Injuries occur unexpectedly all the time. You may walk into a door, slip and fall or be thrown against the dashboard as a vehicle brakes suddenly.
Any blunt trauma (as differentiated from a sharp injury that may cause bleeding) to the muscles and bones immediately causes an inflammatory reaction. The area becomes red, swollen and painful. The appearance may mimic an acute infection but differentiated from it by the history of trauma and the absence of fever.
The injury may be a contusion, the result of trauma to the belly of the muscle, tendon or bony prominence. Blood coagulates in the affected area forming a discoloured bruise. Untreated, this can eventually form scar tissue.
Sprains and strains occur in areas where a ligament is attached to the bone, such as the back, knee, ankle or elbow. The injury is mild when there is only over stretching and a few microtears. If there is a partial tear, the joint may become loose and unstable.
Emergency first aid must be given for traumatic inflammation even before obtaining a medical opinion. Ignored and delayed, (while awaiting a medical consultation), it can lead to stiffness, pain and loss of normal function. As soon as possible the RICE principle should be followed.
R is for rest. The part should immediately be placed at rest. This means minimal weight bearing till the pain subsides. Usually 2-3 days are sufficient.
I is for ice. Ice should be placed in a plastic bag and applied to the affected area. It should be left on for 20 minutes at a time every hour for the first hour and then continued three times a day for 3-4 days until total relief is obtained. Faster and greater pain relief may be obtained if the ice is actively massaged on the swollen area. Ice reduces the swelling, numbs the pain, decreases muscle spasm and helps accumulated blood to renter circulation.
C is for compression. Swollen areas can be compressed with an elastocrepe bandage. This should initially be applied by trained personnel. Faulty and tight application can cut off blood supply to the affected limb. Once the technique is learnt, bandaging can be done at home.

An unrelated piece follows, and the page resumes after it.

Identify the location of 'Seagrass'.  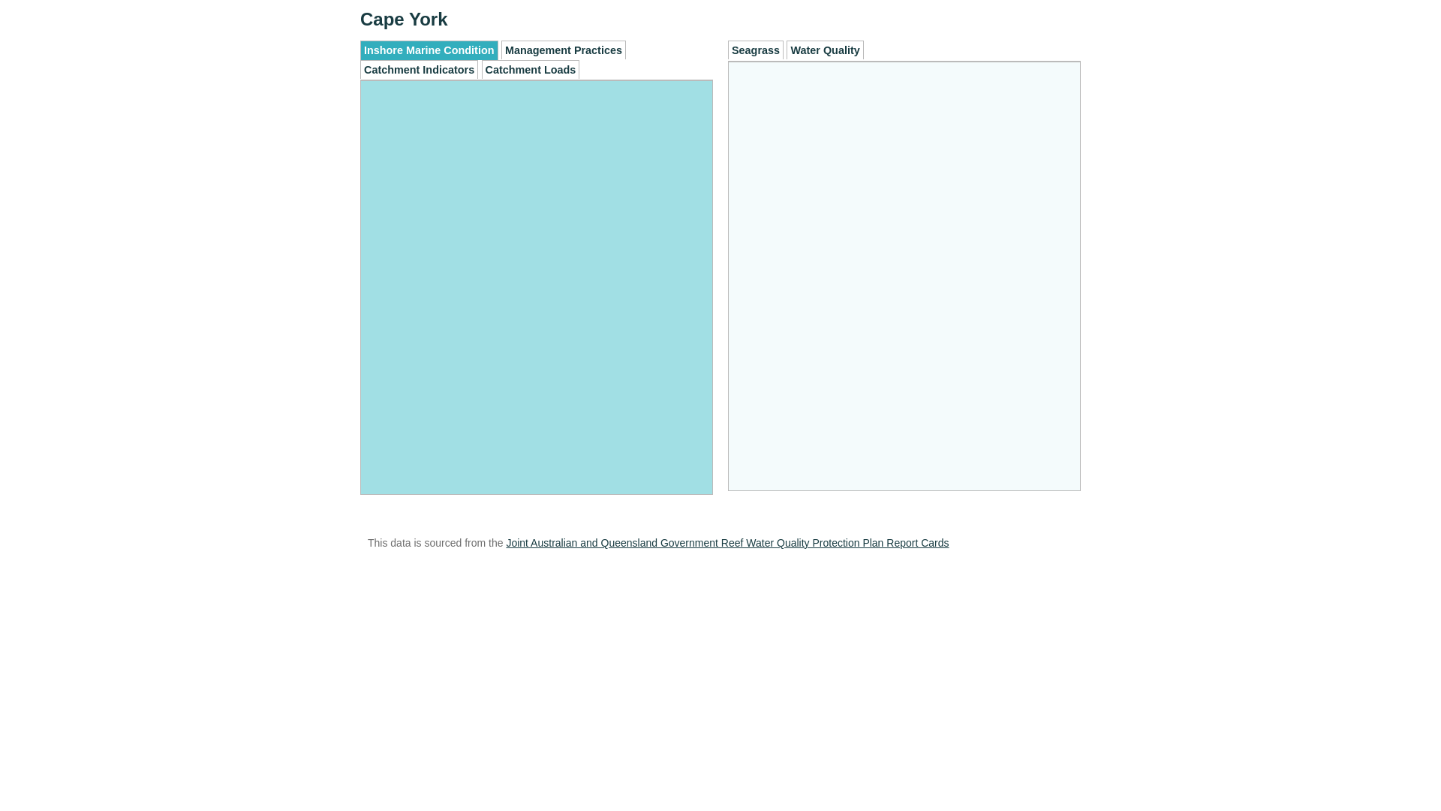
(756, 49).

E stands for elevation, a neglected step. Swelling reduces rapidly if the injured part is placed above the level of the heart.

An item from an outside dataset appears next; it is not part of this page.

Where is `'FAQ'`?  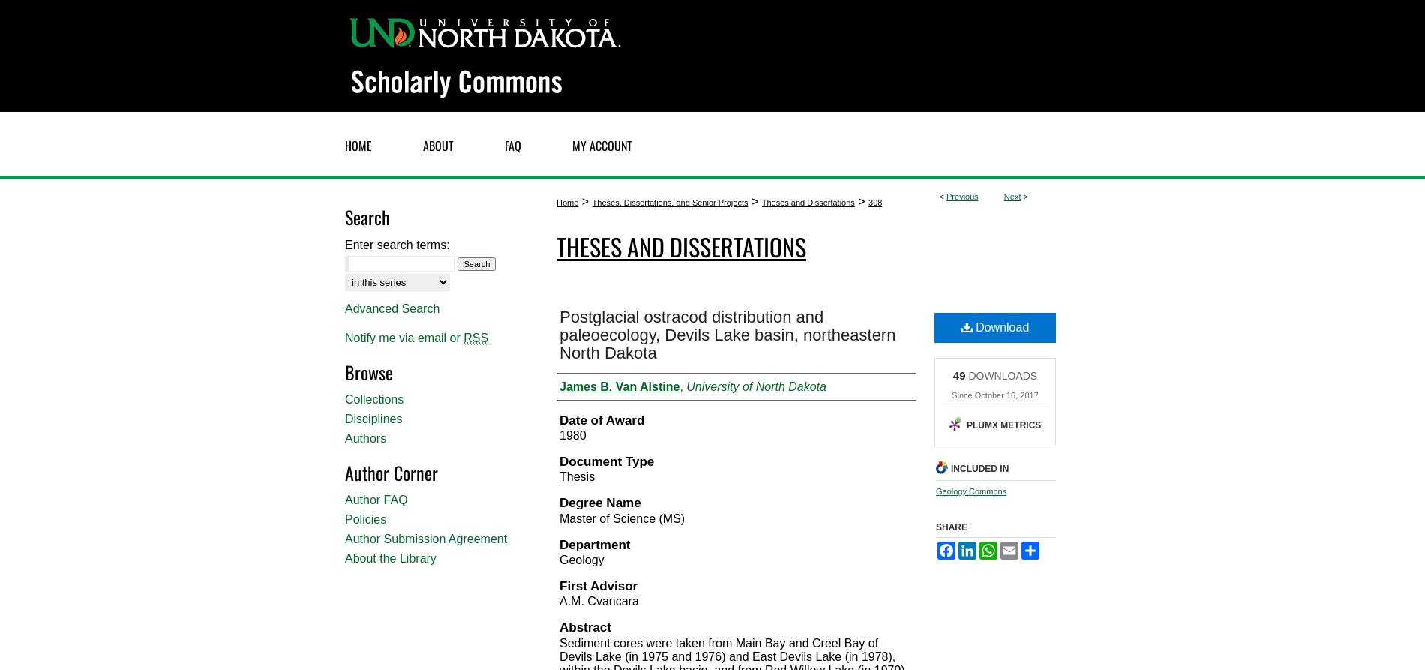
'FAQ' is located at coordinates (513, 144).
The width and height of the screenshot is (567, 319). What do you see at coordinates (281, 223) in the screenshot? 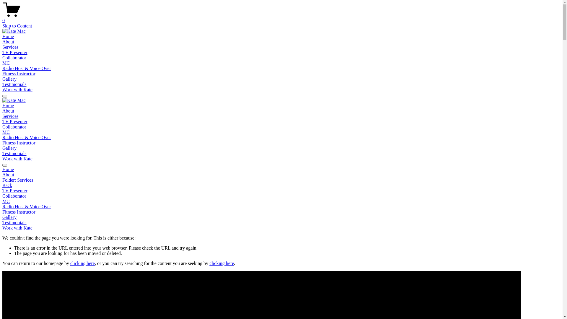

Blunt injury causes pain. This can be relieved by medication like paracetmenol, brufen and diclofenac and other Nsaids (non-steroidal anti inflammatory agents). These are commonly available over the counter (OTC) either as single agents or combination tablets. They relieve pain but cause side effects. There may be nausea, vomiting or symptoms of heartburn. A pre-existing ulcer may be aggravated. Long term use and overdosage are dangerous. Some like diclofenac has been associated with kidney damage. If there is no improvement after 2-3 days, see a doctor.

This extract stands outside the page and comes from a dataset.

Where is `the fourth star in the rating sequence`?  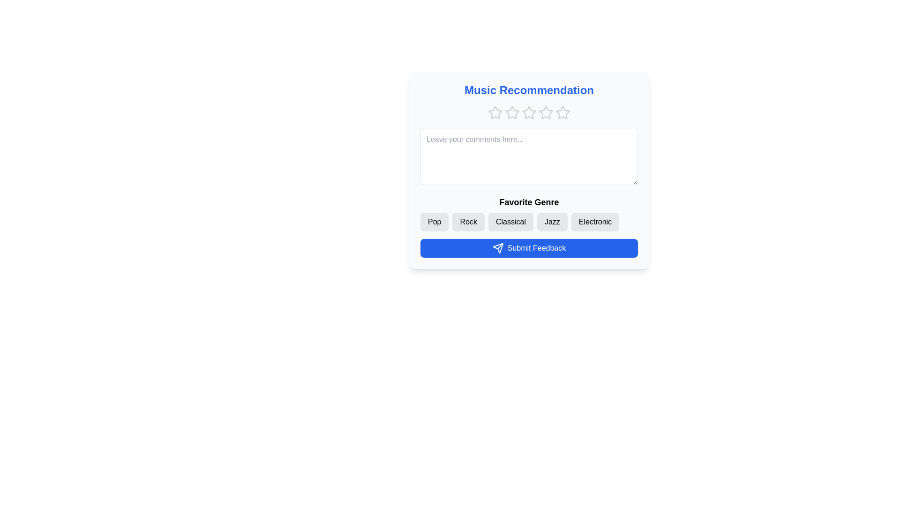
the fourth star in the rating sequence is located at coordinates (546, 112).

If there is no serious injury, after the swelling has subsided reconditioning of the injured area has to be done. This will help to regain flexibility, endurance and power. Joints and muscles can be strengthened with targeted exercise. Flexibility is equally important. A weak or relatively immobile joint is prone to re-injuries with much less trauma. The joint may also become unstable and weak. Physiotherapy is important to tackle all this.
Even without an injury, there may be a sudden cramp in the muscle. This occurs when muscles are overused in hot and humid conditions. It can also occur due to calcium deficiency. The muscles contract and the limb gets painfully fixed.
The muscle needs to be stretched to relieve the pain. This can be done in the calf by keeping the leg straight and pushing the foot (not the leg) towards the head. In the thigh the knee should be bent with the foot touching the buttocks. Water, lightly salted limejuice, buttermilk or tender coconut water should be given.
A fall or accident may also lead to broken bones. If the bones are already weak as a result of osteoporosis or repeated stress, even a slight injury is enough to result in a fracture. There is severe pain, inability to bear weight on the bone and a localised tender area. Fractures are diagnosed using X-rays and should be treated by an orthopaedic surgeon. Either POP (plaster of Paris) casts are applied or surgery needs to be done. Bones do not heal with medication alone. Neither is it advisable to go to unqualified “bone healers” as they immobilise the bone using cloth and a poultice. Since the treatment is not based on X-rays, it may not be wise to pursue this line of treatment.